Algorithms and data drive organizational decisions on hiring, staffing, priorities, production, expansion, marketing, partnerships and many other matters. And if an algorithm is skewed or if the organization doesn’t use it correctly, it can lead to poor decision making, with far-reaching financial and social implications.
Maryam Ghasemaghaei is working to make sure that doesn’t happen.
The Chair of Information Systems at the DeGroote School of Business is studying how organizations can apply advanced technologies — like big data analysis and artificial intelligence — to make better decisions.
The big deal about big data
Big data refers to more than just a large amount of data — it has to satisfy three criteria: A large volume of information, of course, which comes in at a high velocity and with a great deal of variety or complexity. Firms can analyze data descriptively, to help understand something from the past (like your revenue for a past quarter), or predictively, to forecast a likely future outcome (like projecting profits) or prescriptively, to inform a course of action (like where to open a franchise outlet or who to hire).
We all want to make decisions based on data and informed by evidence, Ghasemaghaei says.
“But there’s actually a very high failure rate when it comes to correctly using big data, and part of my research focuses on helping organizations use it correctly.”

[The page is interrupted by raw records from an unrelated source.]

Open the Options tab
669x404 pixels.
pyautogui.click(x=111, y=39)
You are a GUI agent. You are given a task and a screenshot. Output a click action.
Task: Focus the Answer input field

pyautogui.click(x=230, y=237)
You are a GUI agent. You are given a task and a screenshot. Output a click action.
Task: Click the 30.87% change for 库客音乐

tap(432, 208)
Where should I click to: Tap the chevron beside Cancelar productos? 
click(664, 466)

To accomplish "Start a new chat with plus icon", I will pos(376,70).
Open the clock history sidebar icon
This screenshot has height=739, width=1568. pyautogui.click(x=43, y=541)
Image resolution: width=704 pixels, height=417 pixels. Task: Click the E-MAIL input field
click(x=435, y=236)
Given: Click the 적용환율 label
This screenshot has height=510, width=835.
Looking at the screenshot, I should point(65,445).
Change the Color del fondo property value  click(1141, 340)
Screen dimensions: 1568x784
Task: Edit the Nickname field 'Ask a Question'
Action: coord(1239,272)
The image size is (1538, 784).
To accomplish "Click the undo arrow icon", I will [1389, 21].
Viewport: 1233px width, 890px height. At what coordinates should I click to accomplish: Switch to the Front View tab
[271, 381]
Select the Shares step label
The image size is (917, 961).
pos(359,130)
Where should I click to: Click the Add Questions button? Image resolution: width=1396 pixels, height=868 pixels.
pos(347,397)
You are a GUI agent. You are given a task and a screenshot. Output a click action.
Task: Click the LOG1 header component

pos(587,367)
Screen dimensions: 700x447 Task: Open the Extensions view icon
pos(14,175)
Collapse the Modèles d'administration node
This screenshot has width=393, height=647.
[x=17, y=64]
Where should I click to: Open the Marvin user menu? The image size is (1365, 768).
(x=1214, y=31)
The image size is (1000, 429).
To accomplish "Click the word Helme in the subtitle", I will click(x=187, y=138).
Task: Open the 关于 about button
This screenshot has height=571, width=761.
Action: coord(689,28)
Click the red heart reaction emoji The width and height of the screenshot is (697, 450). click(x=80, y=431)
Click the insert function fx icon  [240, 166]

If a company or an organization invests in big data, they also need to invest in resources and staff who can correctly analyze the massive volume of complicated data coming in very, very fast. She explains: Firms need to make sure they not only have enough staff to use it, but that they are trained to use it effectively and efficiently.
The dark side of big data
You can use rich, complex data to inform all kinds of organizational or business decisions, Ghasemaghaei says.
In fact, many companies have automated the initial steps of hiring new employees. And part of Ghasemaghaei’s research focuses on making that process more fair and less prone to bias and discrimination. She says: “firms may make discriminatory decisions when they use biased algorithms. This can cause certain groups in society to constantly receive unfair decisions.”
For instance, if an organization has historically hired a certain kind of candidate, a hiring algorithm is likely to skew toward continuing to recommend that kind of person. So if most past hires are men, the algorithm is likely to recommend a male candidate over an equally or even more qualified female candidate.
“I’m trying to understand whether and why algorithmic bias may lead to making discriminatory decisions and how biases in algorithms affect accepting recommendations that analysts offer,” she says. “If managers know an algorithm is biased, would they be willing to accept its recommendations, or would they disregard them?”
That depends on many things, it turns out, some very hard to quantify: Moral identity, for instance — which includes the manager’s belief in stereotypes. Managers who believed stereotypes accepted biases against women, regardless of their own age and gender, Ghasemaghaei found.
“Those with ‘high’ moral identity were less likely to accept an algorithm with high bias,” she notes. “But those who trusted the algorithm accepted its recommendations and didn’t even question whether it was biased.”
Because this field is evolving rapidly, a great deal of research — including Ghasemaghaei’s, in the past — has focused on the positive aspects of using advanced technologies. But increasingly, she says, there’s a need to consider its negative effects.
One of her research projects examines whether big data is a factor in workplace knowledge hiding, where people conceal information or share incomplete information.
“I found that the volume and velocity of data increased knowledge hiding,” she says. “One main reason could be that data analysts spend a lot of time on studying such large volumes of data in a short time. They worked very hard and spent a lot of time to arrive at their insights, and are reluctant to share with their colleagues, perhaps for fear that they are giving up power.”
Psychology or tech?
She’s also working with researchers from other disciplines to study the key factors that impact the process through which CEOs are able to successfully pursue new strategic initiatives, like the introduction of a big data-oriented strategy; and whether data analysts who are under immense pressure in analyzing big data are prone to cut corners or cheat on their analyses.
For Ghasemaghaei, exploring the links between unexpected factors is one of the things that makes her work exciting. “You have a problem that nobody has figured out, and what really excites me is the outcome that I get after studying it for a few years.”
The more Ghasemaghaei explains, the more it’s apparent that her work sounds more like psychology than technology.
That’s exactly right, she says. “Information systems is all about the use of technology. If we find there are complicated technologies that people can’t process or use, they may come under a lot of stress and it’ll affect their performance,” she says.
“When my findings impact people’s lives and I can help organizations and people succeed, it’s very exciting.”